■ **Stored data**
● ● ● ●

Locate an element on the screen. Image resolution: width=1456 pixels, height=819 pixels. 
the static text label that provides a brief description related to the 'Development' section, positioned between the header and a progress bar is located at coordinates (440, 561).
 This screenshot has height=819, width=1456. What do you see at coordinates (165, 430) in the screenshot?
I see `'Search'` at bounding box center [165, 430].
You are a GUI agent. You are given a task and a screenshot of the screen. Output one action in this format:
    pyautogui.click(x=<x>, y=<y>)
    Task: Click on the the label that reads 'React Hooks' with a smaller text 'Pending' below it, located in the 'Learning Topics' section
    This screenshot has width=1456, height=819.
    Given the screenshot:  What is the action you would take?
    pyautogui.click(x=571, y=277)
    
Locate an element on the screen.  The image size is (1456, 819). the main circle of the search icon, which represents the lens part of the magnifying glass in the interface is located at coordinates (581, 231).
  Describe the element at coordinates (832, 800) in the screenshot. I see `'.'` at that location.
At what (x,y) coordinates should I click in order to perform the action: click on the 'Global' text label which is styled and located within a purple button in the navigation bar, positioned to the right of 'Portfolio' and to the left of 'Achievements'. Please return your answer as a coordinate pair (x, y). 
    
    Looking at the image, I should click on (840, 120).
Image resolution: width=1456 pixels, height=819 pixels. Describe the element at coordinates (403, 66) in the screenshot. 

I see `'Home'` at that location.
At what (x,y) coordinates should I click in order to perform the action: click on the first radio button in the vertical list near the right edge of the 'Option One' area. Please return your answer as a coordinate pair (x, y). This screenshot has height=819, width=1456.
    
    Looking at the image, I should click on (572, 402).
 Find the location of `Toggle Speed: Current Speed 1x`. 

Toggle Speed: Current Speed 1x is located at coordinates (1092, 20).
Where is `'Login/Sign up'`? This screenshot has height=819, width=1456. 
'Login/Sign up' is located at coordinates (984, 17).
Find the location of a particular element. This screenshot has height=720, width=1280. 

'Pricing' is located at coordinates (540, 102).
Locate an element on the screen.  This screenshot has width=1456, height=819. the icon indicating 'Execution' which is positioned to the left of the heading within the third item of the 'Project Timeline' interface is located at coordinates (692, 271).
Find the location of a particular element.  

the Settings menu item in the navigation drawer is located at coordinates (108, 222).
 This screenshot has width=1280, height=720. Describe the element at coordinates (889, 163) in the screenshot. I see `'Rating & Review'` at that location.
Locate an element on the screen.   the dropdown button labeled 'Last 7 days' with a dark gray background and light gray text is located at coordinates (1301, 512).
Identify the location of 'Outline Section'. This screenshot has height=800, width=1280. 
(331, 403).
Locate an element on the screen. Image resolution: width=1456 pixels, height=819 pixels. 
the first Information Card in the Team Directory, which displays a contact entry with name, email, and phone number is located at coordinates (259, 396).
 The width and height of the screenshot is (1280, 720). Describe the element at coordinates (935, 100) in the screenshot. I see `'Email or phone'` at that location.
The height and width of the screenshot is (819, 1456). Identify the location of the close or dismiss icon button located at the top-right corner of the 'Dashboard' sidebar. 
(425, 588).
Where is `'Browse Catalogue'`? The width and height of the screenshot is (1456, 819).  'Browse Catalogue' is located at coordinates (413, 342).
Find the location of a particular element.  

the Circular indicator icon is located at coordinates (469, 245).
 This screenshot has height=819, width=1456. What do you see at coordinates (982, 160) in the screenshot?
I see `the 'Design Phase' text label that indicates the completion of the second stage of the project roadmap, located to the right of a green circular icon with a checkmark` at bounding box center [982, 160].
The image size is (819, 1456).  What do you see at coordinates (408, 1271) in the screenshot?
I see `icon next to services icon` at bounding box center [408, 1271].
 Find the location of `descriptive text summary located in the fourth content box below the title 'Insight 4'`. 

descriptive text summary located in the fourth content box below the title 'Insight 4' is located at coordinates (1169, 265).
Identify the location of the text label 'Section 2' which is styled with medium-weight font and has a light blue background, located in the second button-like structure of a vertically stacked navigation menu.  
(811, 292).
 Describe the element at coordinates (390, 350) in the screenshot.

● ● ● ●

■ **Aim**
Retype the material above, starting with its first line and continuing through the line that contains "Looking at the image, I should click on (572, 402).".

■ **Completed exercise**
Locate an element on the screen. Image resolution: width=1456 pixels, height=819 pixels. 
the static text label that provides a brief description related to the 'Development' section, positioned between the header and a progress bar is located at coordinates (440, 561).
 This screenshot has height=819, width=1456. What do you see at coordinates (165, 430) in the screenshot?
I see `'Search'` at bounding box center [165, 430].
You are a GUI agent. You are given a task and a screenshot of the screen. Output one action in this format:
    pyautogui.click(x=<x>, y=<y>)
    Task: Click on the the label that reads 'React Hooks' with a smaller text 'Pending' below it, located in the 'Learning Topics' section
    This screenshot has width=1456, height=819.
    Given the screenshot:  What is the action you would take?
    pyautogui.click(x=571, y=277)
    
Locate an element on the screen.  The image size is (1456, 819). the main circle of the search icon, which represents the lens part of the magnifying glass in the interface is located at coordinates (581, 231).
  Describe the element at coordinates (832, 800) in the screenshot. I see `'.'` at that location.
At what (x,y) coordinates should I click in order to perform the action: click on the 'Global' text label which is styled and located within a purple button in the navigation bar, positioned to the right of 'Portfolio' and to the left of 'Achievements'. Please return your answer as a coordinate pair (x, y). 
    
    Looking at the image, I should click on (840, 120).
Image resolution: width=1456 pixels, height=819 pixels. Describe the element at coordinates (403, 66) in the screenshot. 

I see `'Home'` at that location.
At what (x,y) coordinates should I click in order to perform the action: click on the first radio button in the vertical list near the right edge of the 'Option One' area. Please return your answer as a coordinate pair (x, y). This screenshot has height=819, width=1456.
    
    Looking at the image, I should click on (572, 402).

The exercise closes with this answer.